Jews protest Antwerp refusal to honor Holocaust victims

Jews from Brussels demonstrated in Antwerp against the city and its Jewish community for refusing to use memorial cobblestones to commemorate Holocaust victims.

In a move that highlighted the spreading of Belgium’s binational divide to its Jewish communities, a dozen protesters from the Brussels-based Association for the Memory of the Shoah, or AMS, picketed on Monday outside Antwerp City Hall while the leaders of Antwerp’s Jewish community were attending a commemoration service with Mayor Bart de Wever at a monument elsewhere in the city.

The city, with backing from the local Jewish community, has refused to allow the placing of Stolpersteine – the German name for the small brass stones set into the sidewalks in front of buildings from which Jews were deported. More than 50,000 of them have been laid in 18 countries in Europe.

Brussels received its first Stolpersteine last year following lobbying by AMS. But Antwerp Jews, who increasingly have been seeking independent representation from Brussels, in resisting the Stolpersteine cite concerns that they could lead to vandalism in heavily Muslim areas or the indignity of animals relieving themselves on the cobblestones.

The Antwerp-based Forum of Jewish Organizations also is resisting the initiative because the group says it would be unfair to Holocaust victims who have no relatives to arrange a stone. Instead, it favors erecting a monument with the names of all of Belgium’s Holocaust victims.

Belgium, which is home to  40,000 Jews, is a binational federal entity made up of the Flemish Region, where a dialect of Dutch is spoken, and the French-speaking Walloon Region, as well as the federal entity of Brussels, where both languages are spoken. In recent years, Flemish secessionism has become a mainstream policy in the Flemish Region, a development that split Belgium’s political establishment along national divisions.

This development triggered a split within the Jewish community of Brussels and that of Antwerp, which are of equal size but are further separated by the fact that Antwerp is a predominantly haredi Orthodox community while Brussels Jews are mostly secular.

In the 1990s, Antwerp Jews pulled out of the Brussels-based CCOJB umbrella group of Jewish communities and set up their own group, the Forum. In recent years, the two groups have sparred over issues connected to Israel, but have since restored understandings put in place to prevent clashes.

The binational aspect is present also in the debate about memorial stones, according to Michael Freilich, editor-in-chief of Antwerp’s Joods Actueel monthly. He told JTA Wednesday that while the Forum has put forth valid arguments for not placing cobblestones, its resistance “may in part also be a knee-jerk reaction to an idea coming from Brussels.”

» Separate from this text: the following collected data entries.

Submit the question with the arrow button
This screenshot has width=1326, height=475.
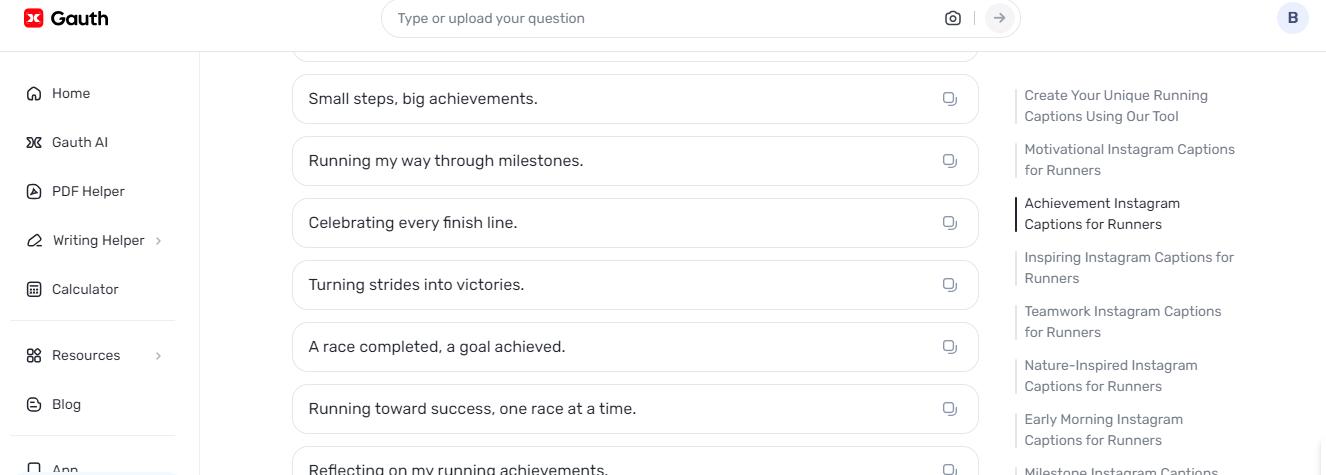tap(999, 18)
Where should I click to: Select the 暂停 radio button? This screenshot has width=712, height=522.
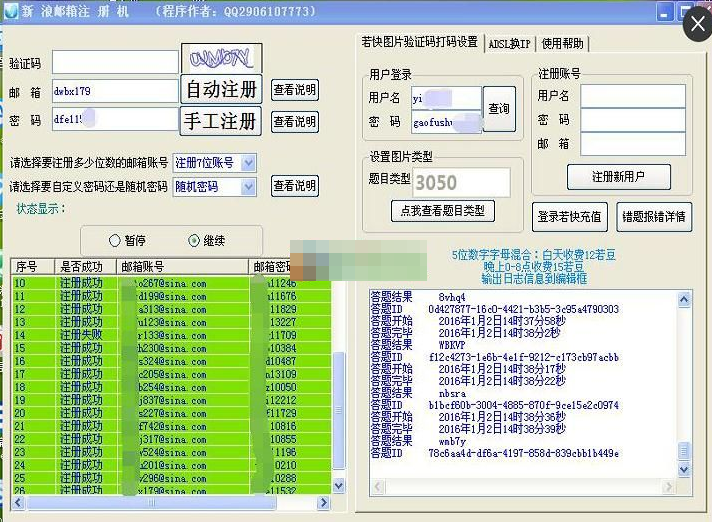click(x=115, y=240)
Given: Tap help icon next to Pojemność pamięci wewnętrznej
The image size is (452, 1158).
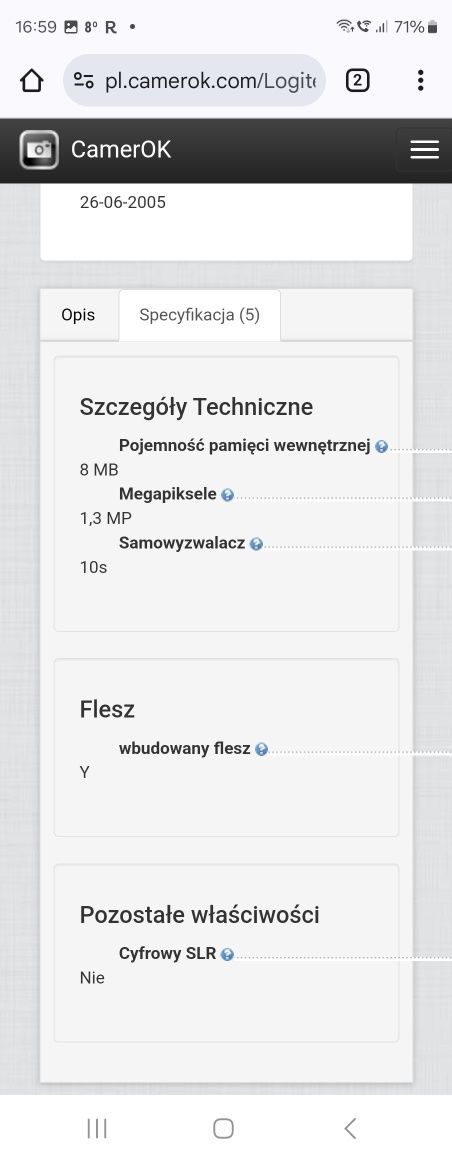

Freilich also noted that AMS was playing up ethnic divisions by suggesting that the Flemish population was more complicit in the Holocaust than the Walloon one.

In a statement published Tuesday on its website, AMS wrote that Jews who moved from Antwerp to Brussels before the war “doubled their chance of surviving,” adding that the death rate of Jews in Antwerp “is almost as the one achieved by the Dutch government, with broad support by the Dutch population.”

About 75 percent of Dutch Jews were killed in the Holocaust, compared to 60 percent in Belgium.